I wanted to give up.
I worked through it on my own and I’m in a MUCH better place now, but it occurred to me that one of the things that nudged me into such a dark mindset was the fact that we so often only hear about the success stories. The internet feels flooded with huge book deals, college graduate prodigies, rags-to-riches fairy tales. And sure, those are nice stories! I totally understand why people love them. However, I can’t help but feel that if I’d known how RARE that kind of success is, not to mention that it’s often a mirage anyways, maybe I’d have been better prepared to face this industry. Maybe I would have gone in with a healthier attitude. And maybe I could have avoided being so crushed by it.
So here I am, 5 years in with (fingers crossed) many more to go, offering my advice as a currently FAILED writer. No Cinderella stories, no filters, no punches pulled. But still lots of hope for the future.
Here we go:
- Don’t underestimate how hard it is. This is the first and single biggest thing on this list. Everything that comes after is directly related. When I first started writing, I had no IDEA how difficult it would be. It’s embarrassing to look back at how naive I was, working on that terrible first novel. Sure, I would say that I knew it was difficult or that the odds were against me or that it would take a long time. I paid lip service to that elephant in the room that was everyone else’s skepticism. But I didn’t share it. I would be the exception, don’t you see? I’d be the one-in-a-million writer who made it. Well, as you can tell, that grand plan fell on its face and now I’m standing on a pile of unpublished manuscripts and form rejections that did nothing more than teach me the same lesson over and over and over: It’s Hard. The writing, the querying, the publishing. All of it. Take how hard you think it will be and multiply that by ten thousand. Even if you DO hit gold and make it into the echelons of lucky writers who hit a home run on their first try (please forgive me for hating you a little), it’s only delaying the inevitable. Because the sucky parts will come. Maybe it’s your second book flopping, or your second series being cancelled. I can’t tell you how many excited debuts I’ve seen appear, make a lot of noise for a few months, and then vanish without a trace. Even in just 5 years, I’ve seen the cycle crush both aspirants and authors alike. Don’t be like them. Don’t underestimate this beast. Unless you’re insanely fortunate, publishing can be a meat grinder where only the toughest survive. So thicken your skin and brace yourself for the worst.

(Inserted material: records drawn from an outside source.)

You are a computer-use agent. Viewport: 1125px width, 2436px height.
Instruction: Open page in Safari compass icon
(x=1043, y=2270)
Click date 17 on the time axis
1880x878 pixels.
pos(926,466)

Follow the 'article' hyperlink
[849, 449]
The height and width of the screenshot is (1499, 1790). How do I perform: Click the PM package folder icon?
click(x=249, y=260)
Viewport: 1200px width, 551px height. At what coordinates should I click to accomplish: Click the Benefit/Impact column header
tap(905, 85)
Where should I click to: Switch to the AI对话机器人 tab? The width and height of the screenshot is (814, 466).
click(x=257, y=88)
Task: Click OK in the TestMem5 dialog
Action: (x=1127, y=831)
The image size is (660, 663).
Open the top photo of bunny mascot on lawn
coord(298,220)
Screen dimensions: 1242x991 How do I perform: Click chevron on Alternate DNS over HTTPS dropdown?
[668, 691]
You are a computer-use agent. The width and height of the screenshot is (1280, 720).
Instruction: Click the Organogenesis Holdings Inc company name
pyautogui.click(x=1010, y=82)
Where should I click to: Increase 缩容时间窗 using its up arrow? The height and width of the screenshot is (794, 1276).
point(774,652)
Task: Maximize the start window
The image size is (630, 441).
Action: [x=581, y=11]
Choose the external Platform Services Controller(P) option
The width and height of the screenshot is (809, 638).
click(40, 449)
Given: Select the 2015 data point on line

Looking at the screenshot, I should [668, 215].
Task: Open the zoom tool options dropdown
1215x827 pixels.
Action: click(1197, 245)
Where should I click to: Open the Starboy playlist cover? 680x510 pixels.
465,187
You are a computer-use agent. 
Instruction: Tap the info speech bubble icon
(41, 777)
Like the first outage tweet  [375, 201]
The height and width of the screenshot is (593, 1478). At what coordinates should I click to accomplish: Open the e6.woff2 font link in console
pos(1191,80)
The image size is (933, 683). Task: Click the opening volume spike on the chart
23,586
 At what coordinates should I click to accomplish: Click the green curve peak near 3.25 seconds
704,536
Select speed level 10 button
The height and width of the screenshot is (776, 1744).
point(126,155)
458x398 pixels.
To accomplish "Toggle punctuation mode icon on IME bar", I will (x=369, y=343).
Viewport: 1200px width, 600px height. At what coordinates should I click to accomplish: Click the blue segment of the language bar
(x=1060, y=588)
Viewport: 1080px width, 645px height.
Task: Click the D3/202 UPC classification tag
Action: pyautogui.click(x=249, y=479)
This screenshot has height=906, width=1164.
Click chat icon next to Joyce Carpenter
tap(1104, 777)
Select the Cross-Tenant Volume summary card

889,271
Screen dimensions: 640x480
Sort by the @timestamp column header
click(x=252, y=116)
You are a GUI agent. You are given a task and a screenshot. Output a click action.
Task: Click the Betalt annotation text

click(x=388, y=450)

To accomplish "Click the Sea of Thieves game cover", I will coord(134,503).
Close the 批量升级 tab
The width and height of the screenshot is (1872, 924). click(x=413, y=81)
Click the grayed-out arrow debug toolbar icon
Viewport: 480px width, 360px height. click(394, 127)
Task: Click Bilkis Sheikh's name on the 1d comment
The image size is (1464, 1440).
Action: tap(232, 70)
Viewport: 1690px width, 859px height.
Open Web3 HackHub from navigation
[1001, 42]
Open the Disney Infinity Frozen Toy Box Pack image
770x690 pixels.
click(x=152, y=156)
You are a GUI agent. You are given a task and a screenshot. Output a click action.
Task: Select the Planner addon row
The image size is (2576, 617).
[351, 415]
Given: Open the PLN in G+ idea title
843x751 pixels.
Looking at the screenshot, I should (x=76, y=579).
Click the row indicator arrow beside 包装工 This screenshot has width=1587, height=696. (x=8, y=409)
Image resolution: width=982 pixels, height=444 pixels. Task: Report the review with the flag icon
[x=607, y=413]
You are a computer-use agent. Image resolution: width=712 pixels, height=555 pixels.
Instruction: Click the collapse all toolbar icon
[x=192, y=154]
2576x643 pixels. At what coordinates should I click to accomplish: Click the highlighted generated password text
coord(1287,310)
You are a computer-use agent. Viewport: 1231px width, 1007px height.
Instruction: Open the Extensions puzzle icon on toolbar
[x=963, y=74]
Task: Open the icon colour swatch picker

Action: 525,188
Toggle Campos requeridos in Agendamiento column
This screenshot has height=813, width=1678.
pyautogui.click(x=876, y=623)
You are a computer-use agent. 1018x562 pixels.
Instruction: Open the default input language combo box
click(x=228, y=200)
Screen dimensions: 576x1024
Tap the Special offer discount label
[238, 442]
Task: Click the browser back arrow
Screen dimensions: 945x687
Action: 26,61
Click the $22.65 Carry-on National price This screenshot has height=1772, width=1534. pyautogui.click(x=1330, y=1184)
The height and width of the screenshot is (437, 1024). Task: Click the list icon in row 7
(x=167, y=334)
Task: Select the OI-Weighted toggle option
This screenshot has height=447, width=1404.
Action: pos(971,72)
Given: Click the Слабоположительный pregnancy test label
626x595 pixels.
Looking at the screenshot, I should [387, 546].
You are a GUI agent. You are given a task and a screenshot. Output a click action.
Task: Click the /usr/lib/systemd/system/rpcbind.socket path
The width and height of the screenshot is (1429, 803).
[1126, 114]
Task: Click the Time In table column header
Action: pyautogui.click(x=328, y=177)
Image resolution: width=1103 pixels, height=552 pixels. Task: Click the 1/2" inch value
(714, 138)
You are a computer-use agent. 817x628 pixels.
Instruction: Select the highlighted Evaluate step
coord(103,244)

- Don’t be precious. If that sounded bad then hold onto your butts, I’m just getting started. Because my next piece of advice is to stop being precious. At the conference I work at (The NYC Algonkian Pitch Conference if anyone’s curious) I see sooooo many people come in with this cherished manuscript that they’ve spent a decade of their lives perfecting and honing and shaping and loving. Reader, don’t do this. There are probably one in a BILLION people who spend 10 years on a manuscript that’s headed for the big leagues. But the likelihood that you’re Donna Tartt? Very small. And if you want to be successful in genre fiction, even smaller. Now, if your GOAL is to write the next great American novel, then be my guest to agonize over every sentence. But if your goal is to make a living writing books, then you need to get used to treating them like the T-shirts they shoot out at concerts. I’ve written, edited, perfected, and then shelved 13 books. Each of those books was a lottery ticket that didn’t pay out. But even if they HAD paid out, then I would have needed more books, more ideas, more things to throw to whatever crowd I’d managed to gather around my work. I love the way Neil Gaiman talks about how the solution to everything is to create more art. And I think the logical corollary to that is to create LOTS of art. Do as much as you can, in as many ways as you can. You never know what you might discover. I don’t regret any of those books that didn’t get published, because they made me a better writer and they gave me experience that tinkering endlessly on one project would never have provided. And going forward, I plan to be even LESS protective and cautious and coddling of my work. Produce quality material, yes, but don’t let perfectionism get in the way of forward momentum (I’m speaking as much to myself as to anyone else on this).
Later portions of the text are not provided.